→ **KUTIPAN PILIHAN**

──────────────────────────────

Untuk memahami sepenuhnya makna ayat ini, penting untuk membedah beberapa frasa dan kata kunci yang digunakan dalam konteks bahasa Arab klasik:
Kata ini merujuk pada tindakan Allah SWT yang mengeluarkan. Dalam konteks ayat ini, 'mengambil' memiliki makna metafisik, yaitu mengeluarkan semua ruh atau benih keturunan Bani Adam dari 'sulbi' (ظُهُورِهِمْ, *dzuhurihim*) mereka. Ini menunjukkan proses penciptaan massal yang terjadi dalam dimensi spiritual, sebelum pembentukan fisik di rahim ibu. Para mufassir menekankan bahwa ini adalah proses pengumpulan seluruh entitas ruhani yang akan menghuni jasad manusia hingga akhir zaman.
Frasa ini menimbulkan perdebatan interpretasi. Secara harfiah, ia berarti 'dari punggung/sulbi mereka, keturunan mereka'. Sebagian ulama, seperti Ibnu Abbas dan Ubay bin Ka'ab, memahami bahwa Allah mengeluarkan seluruh ruh Bani Adam seperti semut kecil dari punggung Adam AS, lalu mengambil kesaksian dari mereka. Namun, penafsiran lain berpendapat bahwa ini merujuk pada proses di mana Allah terus-menerus mengeluarkan keturunan dari sulbi orang tua yang berurutan, hingga Hari Kiamat.
Pandangan yang paling diterima secara teologis adalah penafsiran pertama (dari Adam AS), karena konteks perjanjian ini harus bersifat menyeluruh dan terjadi secara serentak, mengikat semua manusia tanpa terkecuali, menjadikannya bukti yang tak terbantahkan di Hari Perhitungan.
Inilah inti dari perjanjian itu. Allah menjadikan setiap ruh sebagai saksi atas dirinya sendiri. Ini menghilangkan kemungkinan seseorang mengklaim ketidaktahuan atau keterpaksaan. Kesaksian ini adalah pengakuan yang tulus dan sadar, yang bersifat internal, mendalam, dan tak terlupakan oleh fitrah ruhani. Kata *syahida* (bersaksi) menunjukkan bahwa pengakuan itu bukan sekadar jawaban lisan, melainkan pengakuan spiritual yang mengikat.
Pertanyaan retoris yang sangat mendasar. Penggunaan *Alastu* (Bukankah Aku) dalam bahasa Arab menyiratkan bahwa jawabannya sudah diketahui secara pasti dan hanya membutuhkan konfirmasi. Ini menunjukkan bahwa meskipun ruh-ruh itu belum berjasad, mereka telah dianugerahi pengetahuan dan pemahaman yang memadai untuk mengenali hakikat ketuhanan Allah SWT.

──────────────────────────────

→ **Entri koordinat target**
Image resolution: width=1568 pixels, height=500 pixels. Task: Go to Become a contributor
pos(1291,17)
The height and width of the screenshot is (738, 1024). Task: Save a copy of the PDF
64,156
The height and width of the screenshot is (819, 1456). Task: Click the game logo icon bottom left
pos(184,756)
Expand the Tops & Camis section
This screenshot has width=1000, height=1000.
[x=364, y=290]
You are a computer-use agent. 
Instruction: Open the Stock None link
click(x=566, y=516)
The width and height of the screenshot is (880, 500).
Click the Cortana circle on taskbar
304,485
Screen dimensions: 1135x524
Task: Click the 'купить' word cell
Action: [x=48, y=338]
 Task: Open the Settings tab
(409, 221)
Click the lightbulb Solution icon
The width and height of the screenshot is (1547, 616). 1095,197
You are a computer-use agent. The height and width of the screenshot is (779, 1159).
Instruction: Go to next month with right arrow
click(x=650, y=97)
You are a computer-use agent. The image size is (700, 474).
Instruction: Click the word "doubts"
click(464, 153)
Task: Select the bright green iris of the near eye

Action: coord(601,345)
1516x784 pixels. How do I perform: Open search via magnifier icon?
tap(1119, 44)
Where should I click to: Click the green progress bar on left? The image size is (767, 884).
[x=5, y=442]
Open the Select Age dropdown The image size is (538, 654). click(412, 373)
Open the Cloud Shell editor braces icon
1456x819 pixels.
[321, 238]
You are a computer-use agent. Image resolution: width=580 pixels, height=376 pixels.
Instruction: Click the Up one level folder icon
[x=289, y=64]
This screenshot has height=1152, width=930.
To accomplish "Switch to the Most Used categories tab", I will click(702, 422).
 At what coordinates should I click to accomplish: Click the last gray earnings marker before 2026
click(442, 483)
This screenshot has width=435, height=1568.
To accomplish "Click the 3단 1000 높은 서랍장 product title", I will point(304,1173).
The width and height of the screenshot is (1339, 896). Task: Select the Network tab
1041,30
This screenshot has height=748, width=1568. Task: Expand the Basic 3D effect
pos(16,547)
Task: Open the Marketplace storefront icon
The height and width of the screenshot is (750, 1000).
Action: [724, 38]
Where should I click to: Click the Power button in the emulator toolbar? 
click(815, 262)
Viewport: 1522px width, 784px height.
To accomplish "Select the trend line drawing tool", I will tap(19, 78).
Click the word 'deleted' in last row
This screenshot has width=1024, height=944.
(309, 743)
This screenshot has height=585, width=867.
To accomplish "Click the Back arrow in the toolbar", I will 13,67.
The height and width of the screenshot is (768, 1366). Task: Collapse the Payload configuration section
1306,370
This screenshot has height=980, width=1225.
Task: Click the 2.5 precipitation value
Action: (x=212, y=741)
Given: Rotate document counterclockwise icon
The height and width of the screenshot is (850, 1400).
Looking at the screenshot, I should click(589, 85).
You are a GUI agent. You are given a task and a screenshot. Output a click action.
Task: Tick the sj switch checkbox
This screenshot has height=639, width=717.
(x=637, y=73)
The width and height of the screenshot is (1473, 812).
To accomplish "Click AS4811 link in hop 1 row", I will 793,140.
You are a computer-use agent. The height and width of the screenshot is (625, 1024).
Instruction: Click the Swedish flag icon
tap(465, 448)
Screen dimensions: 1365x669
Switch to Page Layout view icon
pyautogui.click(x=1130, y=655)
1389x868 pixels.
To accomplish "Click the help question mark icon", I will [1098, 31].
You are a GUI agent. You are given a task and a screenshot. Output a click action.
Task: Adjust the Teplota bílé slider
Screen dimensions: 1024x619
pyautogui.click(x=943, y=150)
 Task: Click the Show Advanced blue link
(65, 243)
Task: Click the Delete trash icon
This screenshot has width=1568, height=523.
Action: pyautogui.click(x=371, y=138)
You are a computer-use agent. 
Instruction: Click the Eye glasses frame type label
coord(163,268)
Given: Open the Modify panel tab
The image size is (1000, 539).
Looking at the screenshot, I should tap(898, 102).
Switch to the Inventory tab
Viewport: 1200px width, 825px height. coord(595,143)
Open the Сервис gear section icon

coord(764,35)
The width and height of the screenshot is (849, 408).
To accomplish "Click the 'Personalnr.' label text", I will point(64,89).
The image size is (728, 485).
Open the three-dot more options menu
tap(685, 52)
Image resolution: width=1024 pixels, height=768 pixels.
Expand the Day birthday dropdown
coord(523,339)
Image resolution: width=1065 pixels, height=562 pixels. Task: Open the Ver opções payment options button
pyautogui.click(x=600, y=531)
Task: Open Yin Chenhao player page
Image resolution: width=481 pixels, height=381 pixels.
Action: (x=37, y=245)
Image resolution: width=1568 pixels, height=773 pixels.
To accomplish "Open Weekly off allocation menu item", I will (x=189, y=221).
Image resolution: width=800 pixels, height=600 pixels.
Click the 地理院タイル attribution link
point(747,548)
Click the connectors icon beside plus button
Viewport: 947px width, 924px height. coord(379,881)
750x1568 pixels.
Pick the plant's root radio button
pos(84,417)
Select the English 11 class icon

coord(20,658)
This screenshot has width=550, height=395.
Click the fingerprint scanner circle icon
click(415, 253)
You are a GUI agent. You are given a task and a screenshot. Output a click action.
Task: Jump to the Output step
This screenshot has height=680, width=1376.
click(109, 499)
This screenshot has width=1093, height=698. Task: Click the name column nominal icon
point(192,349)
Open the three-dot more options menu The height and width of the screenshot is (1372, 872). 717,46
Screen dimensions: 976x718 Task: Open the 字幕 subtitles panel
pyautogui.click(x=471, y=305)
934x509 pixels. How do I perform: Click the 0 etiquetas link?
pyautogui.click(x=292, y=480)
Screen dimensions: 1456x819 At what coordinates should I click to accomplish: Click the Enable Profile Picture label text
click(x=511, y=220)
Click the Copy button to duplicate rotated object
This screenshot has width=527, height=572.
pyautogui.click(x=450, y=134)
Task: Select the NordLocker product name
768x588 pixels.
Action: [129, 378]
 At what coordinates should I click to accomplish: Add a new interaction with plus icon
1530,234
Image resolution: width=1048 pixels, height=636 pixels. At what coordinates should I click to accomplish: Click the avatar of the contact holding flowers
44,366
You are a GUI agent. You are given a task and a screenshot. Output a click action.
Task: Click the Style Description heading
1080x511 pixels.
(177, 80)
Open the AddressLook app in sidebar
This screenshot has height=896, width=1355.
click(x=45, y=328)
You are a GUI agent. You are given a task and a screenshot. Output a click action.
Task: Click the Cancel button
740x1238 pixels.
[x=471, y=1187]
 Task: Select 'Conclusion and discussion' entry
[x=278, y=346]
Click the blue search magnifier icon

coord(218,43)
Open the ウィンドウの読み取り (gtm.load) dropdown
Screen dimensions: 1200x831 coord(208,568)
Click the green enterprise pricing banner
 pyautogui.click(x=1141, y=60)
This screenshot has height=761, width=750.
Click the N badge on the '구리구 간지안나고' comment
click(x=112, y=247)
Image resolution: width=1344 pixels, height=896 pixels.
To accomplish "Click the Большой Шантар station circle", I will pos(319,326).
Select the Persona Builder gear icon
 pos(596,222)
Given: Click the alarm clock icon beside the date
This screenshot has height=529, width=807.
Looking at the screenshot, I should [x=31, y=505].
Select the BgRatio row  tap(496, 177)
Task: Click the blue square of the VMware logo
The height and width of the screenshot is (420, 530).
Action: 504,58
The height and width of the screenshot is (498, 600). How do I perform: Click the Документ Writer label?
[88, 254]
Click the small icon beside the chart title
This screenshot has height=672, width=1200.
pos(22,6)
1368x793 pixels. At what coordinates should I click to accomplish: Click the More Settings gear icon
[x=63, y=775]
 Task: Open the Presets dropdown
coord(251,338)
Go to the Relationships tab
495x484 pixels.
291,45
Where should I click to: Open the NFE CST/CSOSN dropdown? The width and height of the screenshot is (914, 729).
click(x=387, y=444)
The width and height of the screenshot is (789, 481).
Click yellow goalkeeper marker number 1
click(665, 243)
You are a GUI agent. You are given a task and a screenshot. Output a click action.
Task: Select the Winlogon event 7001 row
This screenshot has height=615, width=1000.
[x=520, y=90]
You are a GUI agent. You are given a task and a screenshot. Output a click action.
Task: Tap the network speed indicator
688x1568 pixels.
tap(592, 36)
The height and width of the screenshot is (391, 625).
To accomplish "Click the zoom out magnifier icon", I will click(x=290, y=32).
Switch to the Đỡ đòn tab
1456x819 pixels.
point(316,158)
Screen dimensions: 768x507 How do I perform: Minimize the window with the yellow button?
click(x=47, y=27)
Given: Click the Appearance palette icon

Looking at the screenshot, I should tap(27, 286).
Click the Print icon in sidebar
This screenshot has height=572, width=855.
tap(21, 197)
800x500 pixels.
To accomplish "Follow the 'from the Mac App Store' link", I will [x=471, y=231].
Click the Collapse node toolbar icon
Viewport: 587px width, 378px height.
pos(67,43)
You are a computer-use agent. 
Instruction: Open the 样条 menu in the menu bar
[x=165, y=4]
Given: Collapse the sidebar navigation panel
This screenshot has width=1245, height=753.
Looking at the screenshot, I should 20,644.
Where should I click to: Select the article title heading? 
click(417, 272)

──────────────────────────────

→ **PETUNJUK TUGAS**
1. Tulis ulang persis baris-baris dari daftar di atas, mulai dari baris yang memuat "Given: Open the Modify panel tab" sampai dengan baris yang memuat "pyautogui.click(x=471, y=305)".
2. Tolong lanjutkan uraian tentang makna ayat perjanjian ruh Bani Adam setelah kalimat terakhirnya.

→ **JAWABAN TIAP TUGAS**
1.
Given: Open the Modify panel tab
The image size is (1000, 539).
Looking at the screenshot, I should tap(898, 102).
Switch to the Inventory tab
Viewport: 1200px width, 825px height. coord(595,143)
Open the Сервис gear section icon

coord(764,35)
The width and height of the screenshot is (849, 408).
To accomplish "Click the 'Personalnr.' label text", I will point(64,89).
The image size is (728, 485).
Open the three-dot more options menu
tap(685, 52)
Image resolution: width=1024 pixels, height=768 pixels.
Expand the Day birthday dropdown
coord(523,339)
Image resolution: width=1065 pixels, height=562 pixels. Task: Open the Ver opções payment options button
pyautogui.click(x=600, y=531)
Task: Open Yin Chenhao player page
Image resolution: width=481 pixels, height=381 pixels.
Action: (x=37, y=245)
Image resolution: width=1568 pixels, height=773 pixels.
To accomplish "Open Weekly off allocation menu item", I will (x=189, y=221).
Image resolution: width=800 pixels, height=600 pixels.
Click the 地理院タイル attribution link
point(747,548)
Click the connectors icon beside plus button
Viewport: 947px width, 924px height. coord(379,881)
750x1568 pixels.
Pick the plant's root radio button
pos(84,417)
Select the English 11 class icon

coord(20,658)
This screenshot has width=550, height=395.
Click the fingerprint scanner circle icon
click(415, 253)
You are a GUI agent. You are given a task and a screenshot. Output a click action.
Task: Jump to the Output step
This screenshot has height=680, width=1376.
click(109, 499)
This screenshot has width=1093, height=698. Task: Click the name column nominal icon
point(192,349)
Open the three-dot more options menu The height and width of the screenshot is (1372, 872). 717,46
Screen dimensions: 976x718 Task: Open the 字幕 subtitles panel
pyautogui.click(x=471, y=305)

2.
Kata **Bala** (Betul/Ya, bahkan) adalah jawaban afirmatif yang digunakan khusus untuk menjawab pertanyaan negatif. Ini adalah penegasan yang kuat. Frasa *Syahidna* (Kami bersaksi) melengkapi pengakuan tersebut, menekankan bahwa pengakuan tersebut bukan sekadar penerimaan, tetapi sebuah sumpah kesaksian yang mengikat dan diucapkan di hadapan Sang Pencipta alam semesta. Pengakuan ini adalah benih dari ajaran Tauhid yang tertanam di setiap hati.
Bagian akhir ayat ini menjelaskan secara eksplisit mengapa perjanjian ini diadakan: **أَنْ تَقُولُوا يَوْمَ الْقِيَامَةِ إِنَّا كُنَّا عَنْ هَٰذَا غَافِلِينَ** (*An taqūlū Yawma al-Qiyāmati innā kunnā ‘an hādhā ghāfilīn*). (Agar di hari kiamat kamu tidak mengatakan: "Sesungguhnya kami adalah orang-orang yang lengah terhadap ini.")
Tujuan utama dari perjanjian ini adalah untuk membangun **Hujjah (Bukti)** yang sempurna terhadap seluruh umat manusia. Allah telah menyediakan dasar pengetahuan tauhid secara internal sebelum pengutusan para nabi. Dengan adanya kesaksian di Alam Arwah, manusia tidak dapat menggunakan alasan-alasan berikut pada Hari Kiamat:
Manusia tidak bisa berdalih bahwa mereka ‘lengah’ (*ghāfilīn*) atau tidak tahu tentang keesaan Allah karena mereka tidak pernah diberitahu. Ayat ini membuktikan bahwa pengetahuan dasar tentang Tauhid bukanlah informasi baru yang dibawa oleh nabi, melainkan sebuah pengingat (*dzikr*) atas realitas yang telah diakui oleh ruh mereka sejak awal penciptaan. Kelenghan yang dimaksud adalah kelengahan di dunia, yang merupakan akibat dari pilihan bebas manusia untuk melupakan janji suci tersebut.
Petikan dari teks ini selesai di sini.